Sometimes we program a script in Bash and we want the code of this to be NOT visible, that is, not to be plain text. When we talk about hiding code the correct term is obfuscate, in my case I wanted to obfuscate the code a script that I did some time ago, the utility I found for this is called: shc
shc It allows us to obfuscate code, here are the steps to use it:
1. First we must download it
2. Once we have downloaded it, we right click on the compressed file and select the option that says «Extract here" or something similar. This will make us see a folder called shc-3.8.9, here I show you a screenshot of its content
3. OK, let's say the folder is at /home/usuario/Downloads/shc-3.8.9 Well, we open a terminal and go to that route (cd "/home/usuario/Downloads/shc-3.8.9"), and the installation begins here.
4. In the terminal being located (as I already told you) in the folder shc-3.8.9, in order to install this application we need to make a symbolic link of the file shc-3.8.9.c a shc.c so we execute the following:
ln -s shc-3.8.9.c shc.c
4. Once the link is made, we execute make install with root permissions (we will use sudo):
sudo make install
4. It will ask us for our password and it will wait a moment, it will be waiting for us to press the key [AND] and press [enter], that is, that we confirm that we do want to install the software. Once this is done it will install without problems. I leave you a screenshot of the entire preparation and installation process:
sudo make installes NECESSARY have the packages installed: gcc y make
5. Done, this is it for the installation 😀
When we have it installed, we just need to learn how to use it. Suppose we have a script in our home called script.sh and that its content is as follows:
echo "Script de prueba para DesdeLinux.net"
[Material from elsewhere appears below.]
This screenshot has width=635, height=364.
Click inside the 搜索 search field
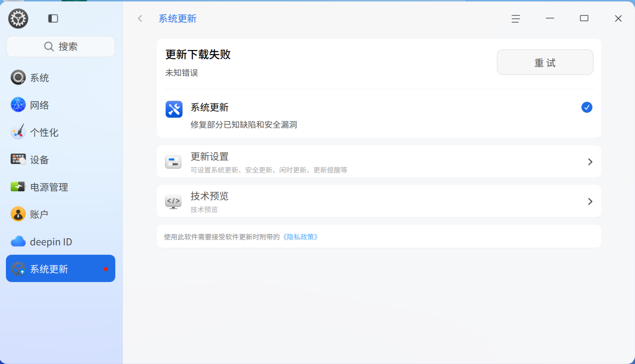point(60,46)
When executing this script it will obviously show us the message in the terminal: «Test script for FromLinux.net" or not? … But, now we are going to obfuscate that code.
In a terminal we put the following and press [enter]:
shc -v -f $HOME/script.sh
And bingo !! ready 😀
This created us two new files together with our script, now we have script.sh.x y script.sh.xc
script.sh.x - » This is our obfuscated bash script, this when we execute it will do exactly the same as the first one we created, the difference between these is that the first one if we opened it with a text editor (nano, kate, gedit, etc) we could see clearly its content, while if we open to script.sh.x we will clearly see that we do not see anything ... LOL !!!, that is, the code is 'encrypted' 🙂
script.sh.xc - » This is our script but in C language ... we can delete this without worry because we don't really need it, well, at least I wouldn't need it at all 🙂
There's not much else to add actually on the technical side, just clarify that as far as I know with this (hiding or obfuscating bash script code) it is not violating licenses or something like that. I clarify this because a few months ago on Facebook when I mentioned that I had learned to obfuscate bash code, some users alerted me that this was violating licenses or something like that ... well, as far as I understand, licenses are not violated with this 😉
Nothing more to add, any doubt or question, complaint or suggestion let me know.